Genome-Anchored Foundation Model Embeddings Improve Molecular Prediction from Histology Images

Cheng Jin, Fengtao Zhou, Yunfang Yu, Jiabo Ma, Yihui Wang, Yingxue Xu, Huajun Zhou, Hao Jiang, Luyang Luo, Luhui Mao, Zifan He, Xiuming Zhang, Jing Zhang, Ronald Cheong Kin Chan, Herui Yao, and Hao Chen

Abstract

Precision oncology requires accurate molecular insights, yet obtaining these directly from genomics is costly and time-consuming for broad clinical use. Predicting complex molecular features and patient prognosis directly from routine whole-slide images (WSI) remains a major challenge for current deep learning methods. Here we introduce PathLUPI, which uses transcriptomic privileged information during training to extract genome-anchored histological embeddings, enabling effective molecular prediction using only WSIs at inference. Through extensive evaluation across 49 molecular oncology tasks using 11,257 cases among 20 cohorts, PathLUPI demonstrated superior performance compared to conventional methods trained solely on WSIs. Crucially, it achieves AUC ≥ 0.80 in 14 of the biomarker prediction and molecular subtyping tasks and C-index ≥ 0.70 in survival cohorts of 5 major cancer types. Moreover, PathLUPI embeddings reveal distinct cellular morphological signatures associated with specific genotypes and related biological pathways within WSIs.
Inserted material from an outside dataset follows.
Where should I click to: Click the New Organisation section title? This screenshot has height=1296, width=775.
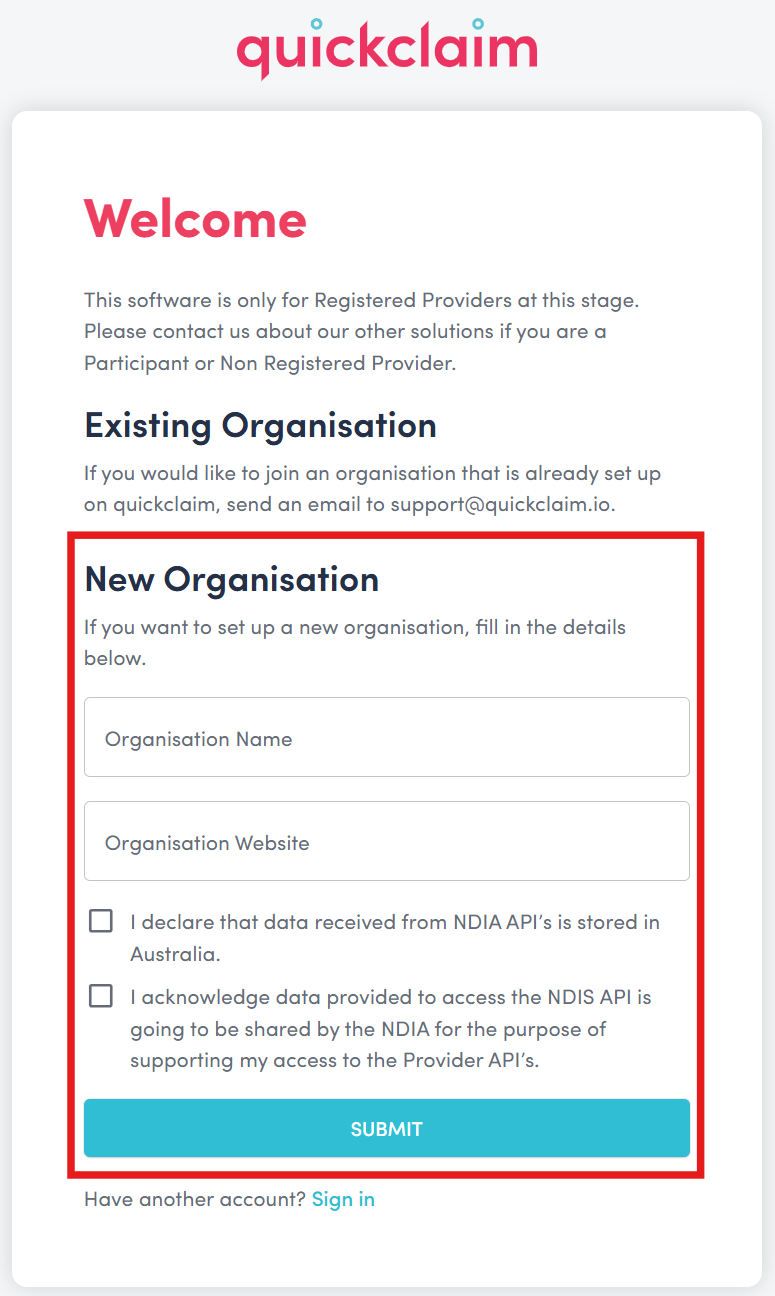point(232,579)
By effectively encoding molecular context to refine WSI representations, PathLUPI overcomes a key limitation of existing models and offers a novel strategy to bridge molecular insights with routine pathology workflows for wider clinical application.

Quick Start

Installation

# Clone repository
git clone https://github.com/ChengJin-git/PathLUPI.git
cd PathLUPI

# Create conda environment
conda create -n pathlupi python=3.8
conda activate pathlupi

# Install dependencies
pip install torch torchvision torchaudio --index-url https://download.pytorch.org/whl/cu118
pip install numpy pandas scikit-learn scipy matplotlib seaborn h5py openpyxl tqdm
pip install openslide-python

Basic Usage

Train PathLUPI on breast cancer ER prediction:

python main_code/main.py \
    --model PathLUPI \
    --task BRCA_ERSub \
    --excel_file main_code/labels/biomarker/BRCA_ER.csv \
    --root_path /path/to/wsi/features \
    --root_omic /path/to/transcriptomic/data \
    --signatures main_code/labels/signatures/hallmark_pathways.csv \
    --fold 0,1,2,3,4 \

Run batch training:

# All molecular subtyping tasks
bash main_code/scripts/subtyping_conch.sh

# All survival prediction tasks
bash main_code/scripts/survival_conch.sh

Project Structure

PathLUPI/
├── main_code/
│   ├── main.py                 # Main training script
│   ├── models/PathLUPI/        # PathLUPI model implementation
│   │   ├── network.py          # Model architecture
│   │   ├── engine.py           # Training engine
│   │   └── ...
│   ├── datasets/               # Dataset loaders
│   ├── labels/                 # Task labels and splits
│   │   ├── biomarker/          # Biomarker prediction labels
│   │   ├── molecular/          # Molecular subtyping labels
│   │   └── signatures/         # Pathway signatures
│   ├── scripts/                # Training scripts
│   └── utils/                  # Utility functions

🔧 Data Preparation

1. Download TCGA Data

Install GDC Data Transfer Tool (v2.3):

# Option 1: Install via pip (recommended)
pip install gdctools

# Option 2: Download pre-compiled binary
wget https://gdc.cancer.gov/system/files/public/file/gdc-client_2.3_Ubuntu_x64-py3.8-ubuntu-20.04.zip
unzip gdc-client_2.3_Ubuntu_x64-py3.8-ubuntu-20.04.zip
export PATH=$PATH:$(pwd)

# Verify installation
gdc-client --version

Download WSI slides:

# 1. Create manifest file from GDC Portal (https://portal.gdc.cancer.gov/)
#    - Go to Repository → Cases
#    - Filter: Data Category = Biospecimen, Data Type = Slide Image
#    - Select cases and download manifest

# 2. Download slides using manifest
gdc-client download -m gdc_manifest_slides.txt -d ./tcga_slides/

Download RNA-seq data from cBioPortal:

# RNA-seq data is already processed and available on cBioPortal
# Download from: https://www.cbioportal.org/datasets

# Example: Download TCGA breast cancer RNA-seq data
wget https://cbioportal-datahub.s3.amazonaws.com/brca_tcga_pub2015.tar.gz
tar -xzf brca_tcga_pub2015.tar.gz

# The data_mrna_seq_v2_rsem.txt file contains processed gene expression data
# Format: Hugo_Symbol, Entrez_Gene_Id, patient_id1, patient_id2, ...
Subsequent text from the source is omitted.